EXERCISE REQUIREMENTS:
A) According to the data warehouse design excerpt, what does the staging layer serve as?
B) In the records, scale the lines starting with the line that contains "Task: Click the red-orange" and going on through the line that contains "[x=244, y=145]". Rewrite each of those lines, requests included, multiplying every answer coordinate by 1.05, rounding to whole numbers with halves up, leaving all other numbers as they are, and giving only those lines.

That last point is the reason warehouses exist at all. Operational databases are tuned for OLTP systems: many small, concurrent reads and writes against a normalized schema. Analytics asks the opposite question, scanning millions of rows to aggregate a metric across years of history. Running both on the same database means the nightly reporting job competes with the checkout flow. Design separates the two: data is extracted from operational sources, integrated and conformed into a model built for analysis, and served to dashboards, ad-hoc SQL, and machine learning.

Design decisions compound. The architecture you pick determines how source data flows through staging and integration. The methodology determines whether you start from an enterprise-wide model or a single business process. The schema determines how a five-year-old query behaves after the grain of a table changes. None of these are reversible cheaply once dashboards and downstream models depend on them, which is why the design phase earns its own discipline rather than being folded into “just build the tables.”

Data warehouse architecture: the three-tier model

Most warehouses, on-premises or cloud, resolve to three logical tiers. The boundaries matter because each tier has a different job, a different failure mode, and often a different owner.

Staging layer

The staging layer is the landing zone. Data is extracted from operational databases, SaaS APIs, event streams, and flat files, and written here with minimal transformation, often as a near-raw copy. Keeping staging close to the source shape serves two purposes: extraction stays fast and decoupled from downstream modeling, and you retain an auditable record of what arrived before any business logic touched it. When a downstream number looks wrong, staging is where you confirm whether the source sent bad data or the transformation introduced it.

Storage and integration layer

This is the core of the warehouse, where data from many sources is cleaned, conformed, and integrated into a single coherent model. Conforming is the hard work: two source systems that both record “customer” rarely agree on keys, formats, or grain, and the integration layer is where those conflicts are resolved into one definition. The result is the system of record for analytics, the layer that earns the phrase “single version of truth.” Whether this layer is normalized or dimensional depends on the methodology you choose, covered in the next section.

SUPPLIED RECORDS:

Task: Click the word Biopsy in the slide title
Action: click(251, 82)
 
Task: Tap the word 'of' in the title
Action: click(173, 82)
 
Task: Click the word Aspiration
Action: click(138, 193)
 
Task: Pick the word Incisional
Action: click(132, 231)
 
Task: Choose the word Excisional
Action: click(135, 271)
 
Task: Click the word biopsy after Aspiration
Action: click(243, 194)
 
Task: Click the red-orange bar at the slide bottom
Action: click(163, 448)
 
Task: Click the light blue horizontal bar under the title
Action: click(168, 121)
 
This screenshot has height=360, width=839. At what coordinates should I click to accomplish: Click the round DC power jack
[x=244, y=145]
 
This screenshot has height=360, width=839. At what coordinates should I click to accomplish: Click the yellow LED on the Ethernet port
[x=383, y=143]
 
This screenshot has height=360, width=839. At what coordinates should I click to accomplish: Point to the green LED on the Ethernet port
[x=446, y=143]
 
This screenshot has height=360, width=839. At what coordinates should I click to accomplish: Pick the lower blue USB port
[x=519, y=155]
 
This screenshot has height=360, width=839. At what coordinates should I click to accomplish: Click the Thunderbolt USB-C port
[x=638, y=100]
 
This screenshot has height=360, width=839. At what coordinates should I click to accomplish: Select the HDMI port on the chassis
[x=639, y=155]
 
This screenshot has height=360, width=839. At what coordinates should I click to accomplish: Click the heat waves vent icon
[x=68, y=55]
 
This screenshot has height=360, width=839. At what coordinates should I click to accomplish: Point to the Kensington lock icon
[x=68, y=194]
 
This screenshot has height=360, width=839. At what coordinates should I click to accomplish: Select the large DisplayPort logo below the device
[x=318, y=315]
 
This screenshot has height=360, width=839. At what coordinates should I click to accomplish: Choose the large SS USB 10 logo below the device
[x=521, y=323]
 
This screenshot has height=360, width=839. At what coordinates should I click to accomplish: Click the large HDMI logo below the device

RESULTS BY TASK:
A) The landing zone.

B)
Task: Click the red-orange bar at the slide bottom
Action: click(171, 470)
 
Task: Click the light blue horizontal bar under the title
Action: click(176, 127)
 
This screenshot has height=360, width=839. At what coordinates should I click to accomplish: Click the round DC power jack
[x=256, y=152]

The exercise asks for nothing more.